FIG. 2 is a schematic, cross-sectional view of an embodiment of a
drying chamber used to dry a five-sided container coated with a
water-based paint.
FIG. 3 is a schematic overhead view of the drying chamber of FIG.
2, showing multiple containers moving through the drying
chamber.
FIG. 4 is a schematic, cross-sectional view of another embodiment
of a drying chamber used to dry a five-sided container coated with
a water-based paint.
Like symbols and reference numerals in the drawings are used to
designate like elements.
DETAILED DESCRIPTION
The system and method described in this application may be used to
dry a wide variety of shipping containers. For example, in one
embodiment the containers may be open-topped containers suitable
for overseas transport of goods. These containers are typically
transported overseas on a container ship to a port, where they are
unloaded from the ship and optionally transported by train and/or
truck to their final destination. Such shipping containers are
typically about 20 feet long, about 7.5 feet wide, and about 7.5
feet high, with an internal volume of about 1136 ft3, or about 40
feet long, about 7.5 ft wide, and about 7.5 feet high, with an
internal volume of 2350 ft3.
Referring to FIG. 2, a system 110 includes a drying chamber or oven
130. A source 112 of heated air with a blower 113 and a heater 115
supply a large volume of heated air to an arrangement of feed ducts
118, 120 in the oven 130. The drying chamber/oven 130 may be
partially or completely closed to the atmosphere, and a partially
open configuration is shown in FIG. 2 for ease of description.
Referring again to FIG. 2, the painted container 140 enters the
chamber 130 and is transported through the chamber 130 on a wheeled
carriage 132. While the wheeled carriage is provides an example,
the container 140 may be moved through the chamber 130 by any
suitable method, including by placing the container 140 on an
arrangement of moveable hooks 150. In the embodiment shown in FIG.
2, the container 140 is placed on the carriage 132 with the open
side of the container 132 facing downward toward a floor 143 of the
chamber 130. However, the presently claimed system and method are
not limited to this arrangement--the open side of the container may
be placed in any suitable orientation, depending on the
configuration of the ductwork delivering the heated air into the
open side of the container.
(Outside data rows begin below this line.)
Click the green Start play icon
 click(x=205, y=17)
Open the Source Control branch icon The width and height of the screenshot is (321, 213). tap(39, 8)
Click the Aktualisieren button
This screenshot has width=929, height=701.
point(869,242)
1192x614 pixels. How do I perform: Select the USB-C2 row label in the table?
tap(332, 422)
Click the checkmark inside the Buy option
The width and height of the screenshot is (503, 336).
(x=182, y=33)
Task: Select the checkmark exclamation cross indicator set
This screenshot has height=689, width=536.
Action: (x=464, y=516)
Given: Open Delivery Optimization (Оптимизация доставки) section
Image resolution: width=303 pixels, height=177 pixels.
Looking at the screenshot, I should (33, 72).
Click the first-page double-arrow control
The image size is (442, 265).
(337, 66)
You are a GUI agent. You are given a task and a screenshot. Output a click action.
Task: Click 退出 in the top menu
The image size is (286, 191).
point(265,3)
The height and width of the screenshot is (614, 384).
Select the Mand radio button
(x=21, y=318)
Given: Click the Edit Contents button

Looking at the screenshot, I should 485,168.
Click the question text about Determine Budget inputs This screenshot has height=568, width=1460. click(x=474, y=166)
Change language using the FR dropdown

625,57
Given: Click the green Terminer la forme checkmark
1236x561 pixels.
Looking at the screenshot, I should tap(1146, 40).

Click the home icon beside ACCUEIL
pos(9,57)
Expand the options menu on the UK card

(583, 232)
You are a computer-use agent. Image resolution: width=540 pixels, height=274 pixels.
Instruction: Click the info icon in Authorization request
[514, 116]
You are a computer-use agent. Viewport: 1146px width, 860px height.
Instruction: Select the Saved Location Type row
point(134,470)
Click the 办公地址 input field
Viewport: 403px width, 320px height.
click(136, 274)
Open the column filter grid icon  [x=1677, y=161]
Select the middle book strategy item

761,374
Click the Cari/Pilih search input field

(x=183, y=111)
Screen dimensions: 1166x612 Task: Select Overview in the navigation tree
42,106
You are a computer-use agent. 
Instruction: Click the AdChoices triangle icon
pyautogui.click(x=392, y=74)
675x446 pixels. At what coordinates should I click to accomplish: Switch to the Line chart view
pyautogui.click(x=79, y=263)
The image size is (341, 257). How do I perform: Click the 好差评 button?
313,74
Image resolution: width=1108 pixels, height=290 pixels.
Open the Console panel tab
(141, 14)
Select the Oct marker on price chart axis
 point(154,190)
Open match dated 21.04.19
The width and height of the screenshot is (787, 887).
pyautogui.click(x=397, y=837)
In the embodiment of FIG. 2, the walls
145 of the container 140 are oriented downwardly in a first
direction toward the floor 143 of the chamber 130. In this
embodiment, a first side 147 of the container 140, which is
opposite the open side of the container and substantially normal to
the walls 145, is substantially parallel to the floor 143 of the
chamber 130.
As the container 140 moves through the chamber 130, heated air is
forcefully ejected from outlet openings 114, 116 to provide a flow
of air to dry the outer surfaces 144 of the walls 145 and the
bottom 147 of the container 140 as the container moves through the
chamber 130. The outlet openings 114, 116 may optionally be
moveable in the direction of the arrows A to provide more rapid and
efficient drying.
In the system 110, heated air is supplied to a feed duct 165 and
forcefully ejected from an arrangement of upwardly-facing discharge
ducts 160 in the floor 143 of the chamber 130 to provide a flow of
air to rapidly evaporate the water in the coatings on the interior
surfaces of the container 140. The discharge ducts 160 may include,
for example, upwardly-facing tubes or pipes, or slots in the floor
143 of the chamber 130. In the embodiment shown in FIG. 2, the
tubes 160 may optionally be moveable (such as, for example, along
the direction of the arrows B, and/or in a direction normal to the
arrows B) to more efficiently direct the heated air into the
interior 142 of the container 140. The discharge ducts 160 are
arranged in the floor 143 of the chamber 130 such that the heated
air moves rapidly upward into the open side of the container 140 in
a second direction along arrows C and substantially opposite to the
first orientation direction of the walls 145 of the container 140.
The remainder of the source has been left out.